Le délai-congé a essentiellement une vocation indemnitaire et a pour but de permettre à l’employeur de résilier le contrat et de trouver une autre personne pour le poste devenu vacant, et pour l’employé de lui permettre d’avoir un temps raisonnable pour se retrouver un emploi sans encourir de perte économique. Les tribunaux agissent alors comme des arbitres et doivent parvenir, en dehors d’une stricte évaluation actuarielle ou comptable, à un chiffre qui, tenant compte de toutes les circonstances, paraît juste et raisonnable. Ce chiffre cependant se base bien évidemment sur certaines données économiques, notamment le montant de la rémunération antérieure de l’ex-employé.

En la matière, comme d’ailleurs dans bien d’autres, il est particulièrement difficile pour une cour d’appel de substituer sa propre opinion et sa propre évaluation à celles du juge de première instance, qui a vu et entendu les témoins, a apprécié l’ensemble de la preuve dont le dossier d’appel ne révèle parfois qu’une partie. Je fais miens sur ce point les commentaires de mon collègue M. le juge Fred Kaufman dans l’affaire Steinberg’s Ltd. c. Lecompte.

En outre, comme le faisait pertinemment observer mon collègue M. le juge Claude Vallerand dans ce même arrêt, il ne faut surtout pas stériliser la jurisprudence par une adhésion aveugle à des soi- disant «normes», issues de l’accumulation de précédents du droit civil ou de la common law. Il convient, bien au contraire, de ne pas paralyser l’évolution du droit, surtout à une époque où le marché du travail connaît tant de bouleversements et de changements structurels, et donc de garder une indispensable souplesse, garante d’une meilleure justice individuelle.

Un délai-congé raisonnable dépend donc des circonstances propres à chaque espèce et d’une impressionnante conjonction de facteurs. L’autorité du précédent doit donc être jaugée ici avec circonspection même si les nombreuses décisions en la matière, par leur sagesse collective, apportent des points de comparaison intéressants.

Comme l’a affirmé plusieurs fois notre cour, c’est essentiellement une perspective globale de l’ensemble des éléments individuels qui doit guider le juge. Le délai-congé doit être suffisamment long pour permettre à l’employé de retrouver une occupation lucrative, mais pas long au point de rendre illusoire l’exercice même du droit de congédiement de l’employeur.
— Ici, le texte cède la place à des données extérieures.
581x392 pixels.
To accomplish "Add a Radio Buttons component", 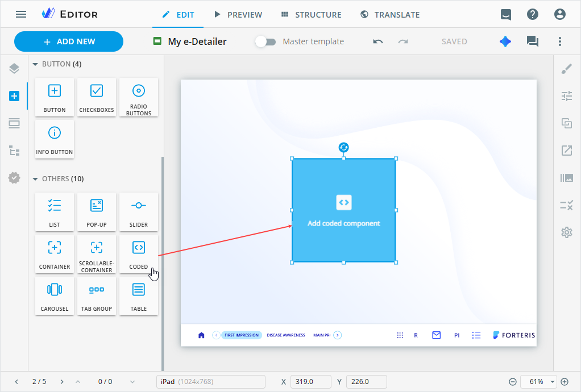I will 139,97.
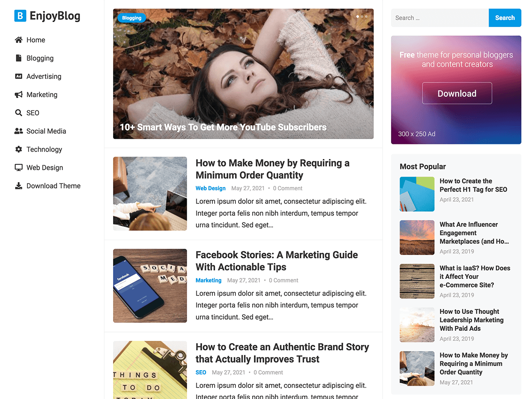Select the last carousel indicator dot
Viewport: 532px width, 399px height.
pyautogui.click(x=368, y=16)
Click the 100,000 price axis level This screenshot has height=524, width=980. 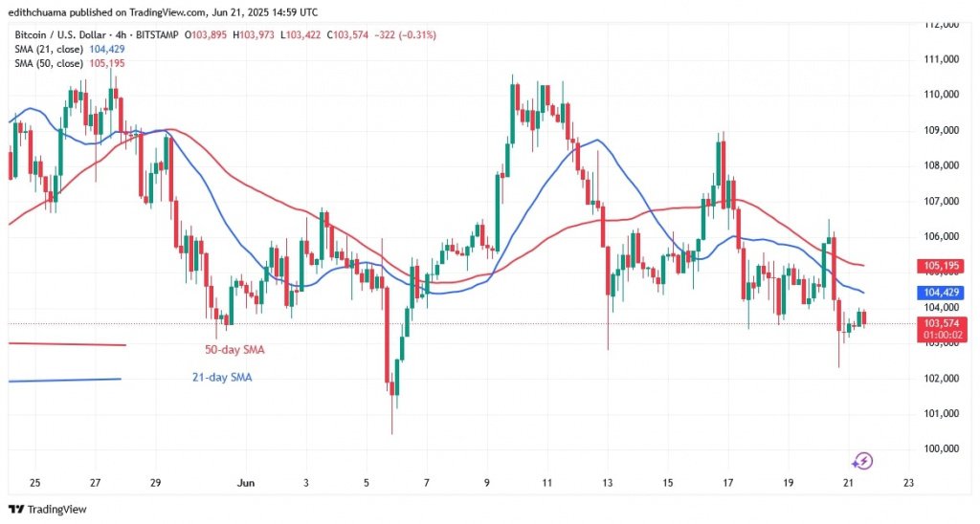tap(942, 448)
«Le délai-congé a [donc] essentiellement une vocation indemnitaire et a pour but de permettre [à l’employé] d’avoir un temps raisonnable pour se retrouver un emploi sans encourir de perte économique. Or ici, la preuve administrée par Jolicoeur lui-même est à l’effet que cela était impossible à raison de la nature particulière de l’industrie dans laquelle il avait oeuvré. Cela ne signifie pas pour autant qu’on ne doive pas lui accorder un délai généreux qui lui permette de trouver au mieux, la bonne chance aidant. Compte tenu de tous les aspects pertinents du dossier, de la durée de l’emploi, du succès obtenu, de l’âge de l’employé, des efforts déployés suite à son congédiement, de l’absence de motifs sérieux à son congédiement qui soient reliés à son comportement ainsi que des autres circonstances particulières du cheminement de sa carrière et de ses rapports avec son employeur, j’estime que c’est rendre justice à Jolicoeur que de lui accorder un délai-congé de 18 mois, lequel tient aussi compte du respect dû à l’appréciation par le premier juge de l’ensemble de la situation qui l’a amené à être généreux, quoique trop généreux eu égard à la vocation du délai-congé. Le salaire pour l’année 1985 et les premiers six mois de 1986 s’élève à 146 224$.